TIPOS DE AMOSTRA - sangue total em EDTA (mínimo 0,5 mL).
ARMAZENAMENTO E ENVIO - o sangue deve ser mantido em geladeira, temperatura entre 2 e 8ºC.
Enviar sob refrigeração, por sedex ou transportadora.
ESPÉCIE - canina.
RAÇAS - Doberman Pinscher.
PRAZO - até 15 dias úteis.
A Cardiomiopatia Dilatada Canina (DCM2) é uma doença genética do músculo cardíaco que pode levar ao desenvolvimento de insuficiência cardíaca congestiva, arritmias cardíacas e morte súbita. A enfermidade é caracterizada pela dilatação do ventrículo esquerdo e pela diminuição da capacidade de contração do coração, comprometendo progressivamente a função cardíaca do animal.

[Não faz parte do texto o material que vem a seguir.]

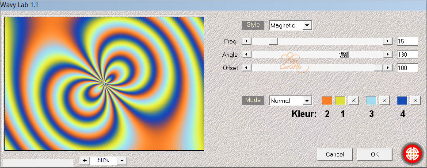Viewport: 427px width, 168px height.
Task: Toggle off dark blue color 4 X box
Action: point(415,101)
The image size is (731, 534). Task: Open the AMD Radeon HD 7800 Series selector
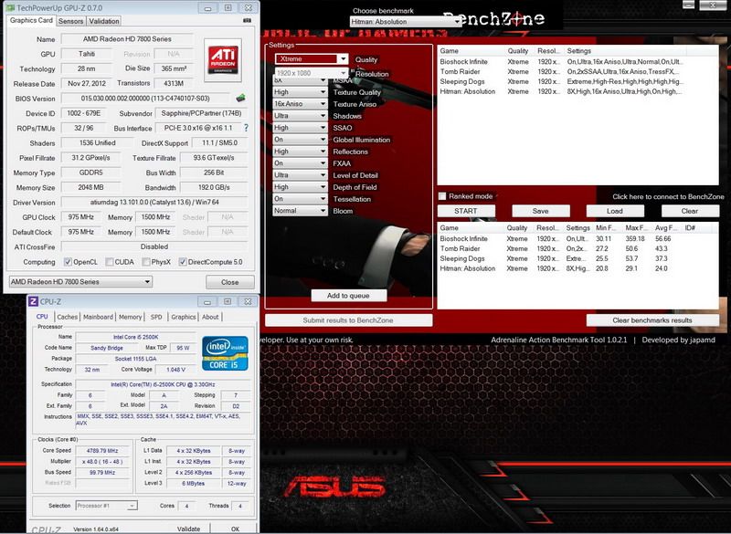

Em cães da raça Doberman Pinscher, uma mutação no gene TTN (Titina) foi associada ao desenvolvimento da doença. Conhecida como DCM2, essa alteração genética afeta uma proteína estrutural essencial para a contração do músculo cardíaco, responsável por conectar componentes dos sarcômeros e garantir o funcionamento adequado das fibras musculares cardíacas. Alterações nessa proteína podem comprometer a eficiência da contração cardíaca e favorecer o desenvolvimento da cardiomiopatia dilatada.
Assim como a DCM1, a mutação DCM2 apresenta herança autossômica dominante com penetrância incompleta. Isso significa que cães portadores de uma ou duas cópias da mutação possuem maior risco de desenvolver a doença, embora nem todos os animais portadores apresentem sinais clínicos ao longo da vida. A cardiomiopatia dilatada é considerada uma doença multifatorial, envolvendo fatores genéticos e possivelmente ambientais.
O diagnóstico clínico da cardiomiopatia dilatada é realizado por meio de exames cardiológicos, como ecocardiograma e monitoramento Holter. Entretanto, o teste genético para identificação da mutação no gene TTN permite detectar precocemente animais com predisposição genética à doença, incluindo cães assintomáticos que podem apresentar arritmias graves ou morte súbita sem sinais prévios.
A identificação da mutação no gene TTN é uma ferramenta importante para programas de reprodução responsável, auxiliando na redução da frequência do alelo mutado na população. Para a raça Doberman Pinscher, recomenda-se a realização conjunta dos testes DCM1 e DCM2 para uma avaliação genética mais completa do risco de desenvolvimento da cardiomiopatia dilatada.
A identificação de genes associados à cardiomiopatia dilatada permite que criadores, médicos-veterinários e proprietários tomem decisões informadas sobre reprodução, monitoramento cardíaco e manejo preventivo, contribuindo para a saúde e longevidade dos Doberman Pinschers.